* _TEKS HALAMAN_
○ ○ ○

PERJANJIAN penghindaran pajak berganda (P3B) atau dalam bahasa Inggris disebut tax treaty adalah perjanjian perpajakan antara dua negara mengenai hak-hak pemajakan masing-masing negara yang dibuat dalam rangka meminimalisir pemajakan berganda dan upaya penghindaran pajak.
Martin Hearson (2016) menyatakan pada prinsipnya tax treaty ditujukan untuk menentukan alokasi hak pemajakan yang timbul dari suatu transaksi yang terjadi di antara negara sumber dan negara domisili. Pengertian dari negara sumber adalah negara tempat sumber penghasilan berasal, sedangkan negara domisili adalah negara tempat wajib pajak berdomisili.

○ ○ ○

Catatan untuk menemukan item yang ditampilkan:
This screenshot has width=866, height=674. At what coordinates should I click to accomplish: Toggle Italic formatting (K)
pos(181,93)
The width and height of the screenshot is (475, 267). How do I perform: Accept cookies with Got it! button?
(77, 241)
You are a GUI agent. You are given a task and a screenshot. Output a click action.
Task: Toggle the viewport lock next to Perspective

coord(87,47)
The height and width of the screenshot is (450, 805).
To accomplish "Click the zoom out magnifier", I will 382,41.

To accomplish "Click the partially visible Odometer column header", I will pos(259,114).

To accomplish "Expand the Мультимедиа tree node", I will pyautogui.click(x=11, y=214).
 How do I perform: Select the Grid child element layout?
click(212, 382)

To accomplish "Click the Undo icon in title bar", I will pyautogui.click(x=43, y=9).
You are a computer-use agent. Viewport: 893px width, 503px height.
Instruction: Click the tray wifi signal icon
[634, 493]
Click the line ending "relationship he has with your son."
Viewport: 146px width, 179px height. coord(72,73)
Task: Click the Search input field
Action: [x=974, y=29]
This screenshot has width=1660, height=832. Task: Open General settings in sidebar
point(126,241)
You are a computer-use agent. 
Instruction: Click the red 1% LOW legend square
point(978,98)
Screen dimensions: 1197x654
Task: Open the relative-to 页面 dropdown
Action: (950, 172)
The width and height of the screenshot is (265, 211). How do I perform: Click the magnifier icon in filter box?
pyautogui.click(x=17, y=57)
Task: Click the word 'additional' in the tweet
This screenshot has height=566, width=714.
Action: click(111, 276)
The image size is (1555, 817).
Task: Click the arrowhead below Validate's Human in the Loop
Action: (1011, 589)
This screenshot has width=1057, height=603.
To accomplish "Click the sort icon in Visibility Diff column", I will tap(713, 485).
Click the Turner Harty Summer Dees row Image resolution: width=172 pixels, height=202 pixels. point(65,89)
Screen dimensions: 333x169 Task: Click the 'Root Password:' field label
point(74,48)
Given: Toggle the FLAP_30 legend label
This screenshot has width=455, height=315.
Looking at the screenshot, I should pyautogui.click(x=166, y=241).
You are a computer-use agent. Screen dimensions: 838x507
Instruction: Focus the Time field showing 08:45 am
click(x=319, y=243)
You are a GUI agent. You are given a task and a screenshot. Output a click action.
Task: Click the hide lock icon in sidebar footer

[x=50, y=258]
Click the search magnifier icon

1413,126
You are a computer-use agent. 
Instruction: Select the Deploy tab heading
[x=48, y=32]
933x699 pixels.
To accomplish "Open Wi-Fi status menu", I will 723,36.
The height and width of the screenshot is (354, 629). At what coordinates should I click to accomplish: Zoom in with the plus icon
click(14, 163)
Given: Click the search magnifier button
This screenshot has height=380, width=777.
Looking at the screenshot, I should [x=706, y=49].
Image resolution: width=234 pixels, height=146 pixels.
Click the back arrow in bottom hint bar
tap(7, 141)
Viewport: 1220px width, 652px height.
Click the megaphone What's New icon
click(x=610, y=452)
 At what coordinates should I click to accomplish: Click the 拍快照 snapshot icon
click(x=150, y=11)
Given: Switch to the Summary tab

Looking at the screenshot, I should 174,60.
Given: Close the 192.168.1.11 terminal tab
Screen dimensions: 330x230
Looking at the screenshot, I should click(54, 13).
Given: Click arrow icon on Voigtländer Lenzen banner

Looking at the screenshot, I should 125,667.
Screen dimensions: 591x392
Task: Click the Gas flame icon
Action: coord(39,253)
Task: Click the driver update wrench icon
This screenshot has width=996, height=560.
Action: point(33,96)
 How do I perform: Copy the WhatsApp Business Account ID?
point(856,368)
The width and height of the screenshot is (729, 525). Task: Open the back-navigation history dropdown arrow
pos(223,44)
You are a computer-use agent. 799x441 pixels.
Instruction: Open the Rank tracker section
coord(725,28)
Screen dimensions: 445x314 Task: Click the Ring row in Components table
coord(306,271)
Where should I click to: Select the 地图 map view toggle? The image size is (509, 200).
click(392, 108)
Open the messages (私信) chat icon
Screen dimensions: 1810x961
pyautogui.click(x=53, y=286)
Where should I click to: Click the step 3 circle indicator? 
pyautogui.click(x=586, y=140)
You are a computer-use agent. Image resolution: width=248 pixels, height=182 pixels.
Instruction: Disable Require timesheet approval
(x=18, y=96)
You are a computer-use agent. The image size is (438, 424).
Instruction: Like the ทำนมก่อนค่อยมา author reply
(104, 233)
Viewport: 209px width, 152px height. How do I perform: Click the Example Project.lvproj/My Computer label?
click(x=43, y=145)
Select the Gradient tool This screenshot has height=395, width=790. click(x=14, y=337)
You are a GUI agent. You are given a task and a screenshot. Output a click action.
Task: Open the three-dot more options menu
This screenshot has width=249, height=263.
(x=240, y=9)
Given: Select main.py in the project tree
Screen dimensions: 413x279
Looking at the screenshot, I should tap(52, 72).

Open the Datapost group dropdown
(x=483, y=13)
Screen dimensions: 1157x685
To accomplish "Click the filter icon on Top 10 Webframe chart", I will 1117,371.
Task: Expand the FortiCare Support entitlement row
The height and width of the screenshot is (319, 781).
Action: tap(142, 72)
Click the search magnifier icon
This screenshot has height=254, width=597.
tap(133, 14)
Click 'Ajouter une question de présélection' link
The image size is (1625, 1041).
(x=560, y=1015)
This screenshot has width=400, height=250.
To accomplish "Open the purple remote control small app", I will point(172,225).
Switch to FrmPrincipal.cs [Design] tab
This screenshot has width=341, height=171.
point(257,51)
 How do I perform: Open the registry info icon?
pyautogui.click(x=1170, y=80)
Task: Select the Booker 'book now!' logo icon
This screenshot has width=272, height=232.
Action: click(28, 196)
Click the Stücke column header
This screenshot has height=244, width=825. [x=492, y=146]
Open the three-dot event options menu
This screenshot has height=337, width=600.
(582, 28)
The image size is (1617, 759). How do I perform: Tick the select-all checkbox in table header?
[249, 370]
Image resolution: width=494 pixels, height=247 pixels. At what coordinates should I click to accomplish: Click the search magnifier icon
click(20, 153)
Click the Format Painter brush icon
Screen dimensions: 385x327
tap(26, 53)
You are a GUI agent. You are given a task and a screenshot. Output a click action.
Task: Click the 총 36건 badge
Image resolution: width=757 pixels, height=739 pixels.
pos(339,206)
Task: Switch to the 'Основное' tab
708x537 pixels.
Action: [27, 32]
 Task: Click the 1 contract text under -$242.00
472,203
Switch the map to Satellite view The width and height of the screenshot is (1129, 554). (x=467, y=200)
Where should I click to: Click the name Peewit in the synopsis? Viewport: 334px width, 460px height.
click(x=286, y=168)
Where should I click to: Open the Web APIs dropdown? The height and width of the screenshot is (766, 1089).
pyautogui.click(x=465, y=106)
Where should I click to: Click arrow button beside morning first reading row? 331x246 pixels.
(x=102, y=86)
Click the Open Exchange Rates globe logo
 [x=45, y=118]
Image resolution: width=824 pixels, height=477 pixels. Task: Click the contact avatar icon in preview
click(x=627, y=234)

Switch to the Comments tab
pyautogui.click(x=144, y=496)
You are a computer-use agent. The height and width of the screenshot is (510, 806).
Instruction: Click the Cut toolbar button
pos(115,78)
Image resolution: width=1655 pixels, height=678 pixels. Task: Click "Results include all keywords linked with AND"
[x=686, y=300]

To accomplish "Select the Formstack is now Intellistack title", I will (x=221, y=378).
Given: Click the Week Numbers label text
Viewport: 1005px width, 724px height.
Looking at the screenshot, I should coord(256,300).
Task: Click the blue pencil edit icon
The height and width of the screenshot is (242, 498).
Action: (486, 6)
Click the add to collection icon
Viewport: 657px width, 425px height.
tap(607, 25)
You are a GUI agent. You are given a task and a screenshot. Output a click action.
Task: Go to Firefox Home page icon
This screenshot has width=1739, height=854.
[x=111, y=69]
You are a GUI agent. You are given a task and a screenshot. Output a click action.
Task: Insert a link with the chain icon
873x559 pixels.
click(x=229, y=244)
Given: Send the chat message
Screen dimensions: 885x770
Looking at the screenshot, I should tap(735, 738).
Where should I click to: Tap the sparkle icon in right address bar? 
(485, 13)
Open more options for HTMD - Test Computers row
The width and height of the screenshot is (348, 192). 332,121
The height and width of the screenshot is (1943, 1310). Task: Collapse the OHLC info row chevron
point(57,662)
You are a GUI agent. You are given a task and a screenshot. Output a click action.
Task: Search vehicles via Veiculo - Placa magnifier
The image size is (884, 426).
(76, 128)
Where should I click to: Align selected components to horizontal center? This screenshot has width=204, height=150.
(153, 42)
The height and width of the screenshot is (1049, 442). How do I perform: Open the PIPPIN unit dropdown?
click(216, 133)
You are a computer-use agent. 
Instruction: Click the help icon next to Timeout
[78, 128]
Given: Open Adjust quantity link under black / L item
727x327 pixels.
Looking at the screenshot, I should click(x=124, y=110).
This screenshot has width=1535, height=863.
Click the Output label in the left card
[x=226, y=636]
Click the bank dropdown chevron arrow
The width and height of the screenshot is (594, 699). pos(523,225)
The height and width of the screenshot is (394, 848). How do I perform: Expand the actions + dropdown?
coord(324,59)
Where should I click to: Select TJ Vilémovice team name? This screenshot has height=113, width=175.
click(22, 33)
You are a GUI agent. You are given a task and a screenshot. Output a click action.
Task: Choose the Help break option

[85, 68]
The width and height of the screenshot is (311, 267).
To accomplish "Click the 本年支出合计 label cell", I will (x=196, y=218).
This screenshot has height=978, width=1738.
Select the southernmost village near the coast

○ ○ ○

* _YANG HARUS DIKERJAKAN_
1. Kutiplah bagian teks tentang P3B yang diawali dengan kata-kata "PERJANJIAN penghindaran pajak" dan diakhiri dengan "wajib pajak berdomisili.".
2. Ringkaslah paragraf teks tentang P3B yang dimulai dengan "Martin Hearson (2016) menyatakan" tanpa menghilangkan fakta pokoknya.
3. Terjemahkan kalimat berikut dari teks tentang P3B ke dalam bahasa Inggris: "Pengertian dari negara sumber adalah negara tempat sumber penghasilan berasal, sedangkan negara domisili adalah negara tempat wajib pajak berdomisili."

* _JAWABAN_
1.
PERJANJIAN penghindaran pajak berganda (P3B) atau dalam bahasa Inggris disebut tax treaty adalah perjanjian perpajakan antara dua negara mengenai hak-hak pemajakan masing-masing negara yang dibuat dalam rangka meminimalisir pemajakan berganda dan upaya penghindaran pajak.
Martin Hearson (2016) menyatakan pada prinsipnya tax treaty ditujukan untuk menentukan alokasi hak pemajakan yang timbul dari suatu transaksi yang terjadi di antara negara sumber dan negara domisili. Pengertian dari negara sumber adalah negara tempat sumber penghasilan berasal, sedangkan negara domisili adalah negara tempat wajib pajak berdomisili.

2. Menurut Martin Hearson (2016), tax treaty pada prinsipnya bertujuan menentukan alokasi hak pemajakan atas transaksi antara negara sumber dan negara domisili. Negara sumber adalah negara asal penghasilan, sedangkan negara domisili adalah negara tempat wajib pajak berdomisili.

3. A source country is defined as the country where the source of income originates, while a domicile country is the country where the taxpayer is domiciled.